Adams plays Camille Preaker, a big-city reporter who goes back to her small Missouri hometown to write a piece about an unsolved murder. Right from the start, Sharp Objects is a different kind of production. Producer Marti Noxon (Dietland) and director Jean-Marc Vallée (Big Little Lies) position Camille as the sort of hard-drinking, cynical professional who has long been portrayed in pop culture by a man. In Flynn’s novel, Camille is tough, shrewd, and wounded — self-wounded, as it turns out, in a physical as well as a psychic sense. In bringing this character to the screen, the working trio of Flynn, Noxon, and Vallée have found a way to present Camille’s mental state in a way that’s not exploitative or used for shock value. It also doesn’t prevent Camille from working hard and doing her job well.

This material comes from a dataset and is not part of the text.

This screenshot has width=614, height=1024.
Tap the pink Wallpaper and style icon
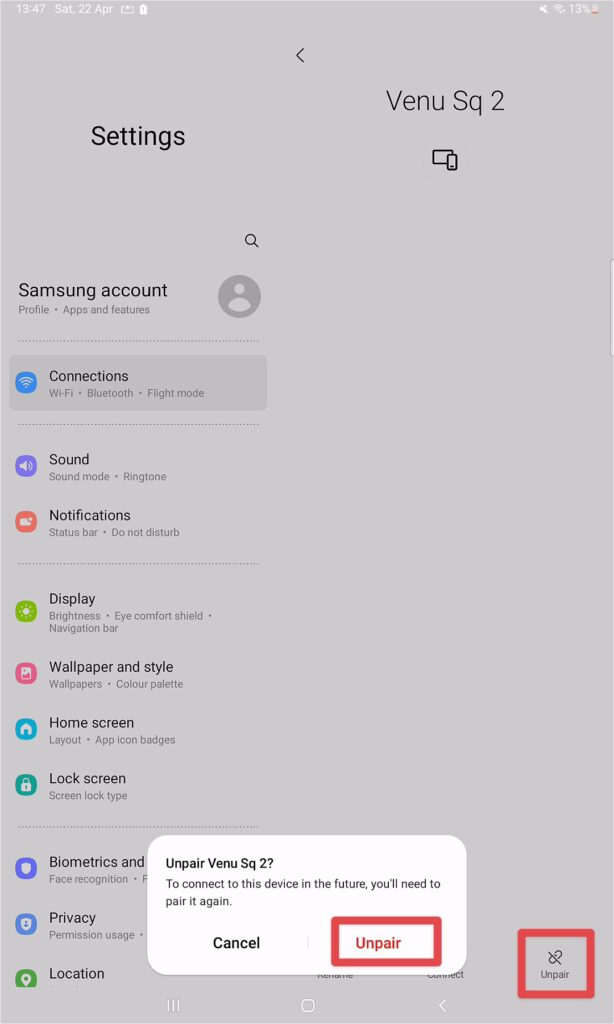coord(26,673)
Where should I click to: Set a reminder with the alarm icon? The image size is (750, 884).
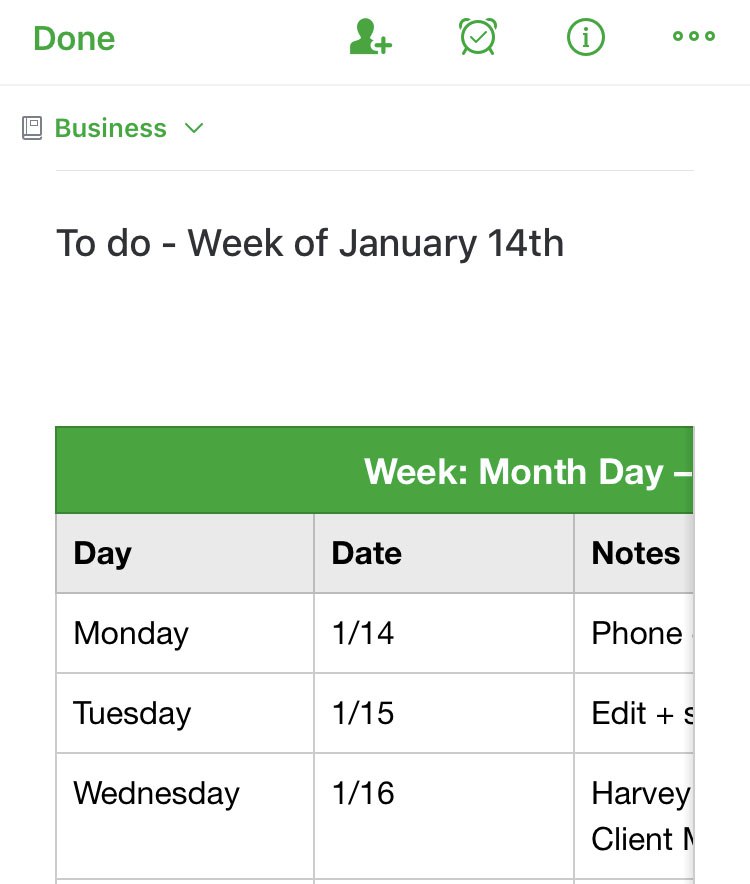pyautogui.click(x=478, y=38)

Camille arrives in town to search for clues, but first, like any good daughter, she has to check in with her mother, Adora (Patricia Clarkson). But there’s nothing so casual as “checking in” with a mother like this: Adora presides over a gloomy mansion trailing wisps of tragedy. She fusses over Amma (Eliza Scanlen), Camille’s half-sister, a high-schooler who puts on a delicate front while hiding a wild side. Almost immediately, Camille is plunged into the thick family drama that Adora maintains, a woozy mixture of smothering mother-love and neurotically repressed sexuality that makes us understand why Camille has tried to put distance between her mother and herself.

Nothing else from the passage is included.